Single Family Rentals and Cash Flow

5 Replies

What is the best method for finding single family rentals that cash flow? And, what is an acceptable cash flow for a SFH? $100/mo? $200/mo?

@Lisa Henrich

Some people will say a minimum of $100 per month.  It can depend on what your market is like.  If you can hardly get any rent for a very expensive home, then you might not cash flow as much as someone in another market.

It completely depends on the market and the type of property. Different markets have different standards for what a typical cash flow would be (and you'll want to know that so you know if you are buying well!). Also, for me an acceptable cash flow depends on the risk trade-off of what I'm getting into. If I'm going for a higher-risk property, there better be some higher cash flow projected on it to make up for that risk I'm taking on. I won't buy a high-risk property with minimal cash flow. If I'm buying a low risk property, like a nice one in a nice location with quality tenants and good potential for appreciation, then I'll go down possibly to $100-200/month cash flow. Otherwise, I want no less than $200/month if not more. So it all depends, and varies.

As far as how to find a property, it depends on what kind of property you are trying to find. If you want a fixer-upper, wholesalers are good to work through. If you want a turnkey, you can go through agents who can show you ready houses or turnkey providers.

Ali Boone, Real Estate Agent in CA (#01911993)
310-957-2101

Assuming you've already taken into account all of the expenses and losses that can happen (e.g. vacancy, repairs, capex) and that you've conservatively estimated them, I like to see over $200/month. Though rather than just focusing on the monthly cash flow, it's crucial to take into account your actual return on investment. You have to take the extra step to calculate your cash on cash (COC) return to get a more complete picture.

For example, consider 2 properties where one property returns a cash flow of $200/month, while the other returns $100/month. From strictly a cash flow perspective, it may seem you have a clear winner. Though what if property #1 required a total investment of $50,000 ($30k down + $20k rehab), which results in a COC return of just under 5% (200 * 12 / 50,000). Whereas if property 2 only needed an investment of 12k, then your COC return would be double the other investment generating a 10% return.

In a general sense, if I'm achieving $200/month and a 10% COC return, then it's meeting my criteria as a buy and hold property. Though as some of the other comments have alluded to, these aren't hard lines and sort of depends on what your goal is for that property. If I get a nicer property that is in a much better neighborhood and has better potential for appreciation, I may be okay to settle for less cash flow.

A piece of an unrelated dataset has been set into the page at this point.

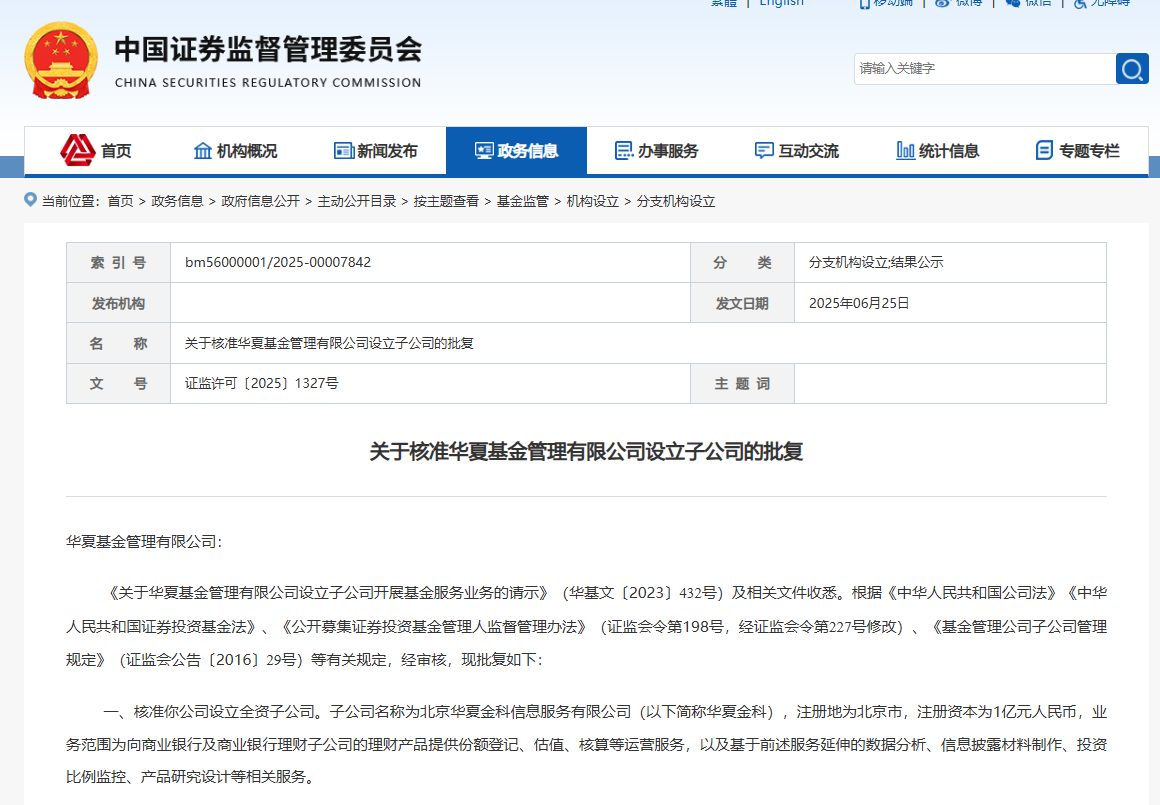Navigate to 主动公开目录 in breadcrumb
The image size is (1160, 805).
click(357, 201)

Acceptable? That is your decision. I am up to 10 units. Not all of these were purchased at bargain prices. Would I buy all of them again? Probably not. IMO, it is very important to make money when you buy the property. Cash flow is only part of the equation. Find a bargain. They are out there and it may take some effort. If you can make 5K, 10K, or more when you buy it, that will greatly increase your returns when you sell. Plug in the numbers (and be conservative). Plan for vacancies, repairs, CapEx, management, etc. Once you have these numbers, then see what your estimated cash flow will be. If you are planning to self manage, ask yourself if you are willing to do that job for x per month.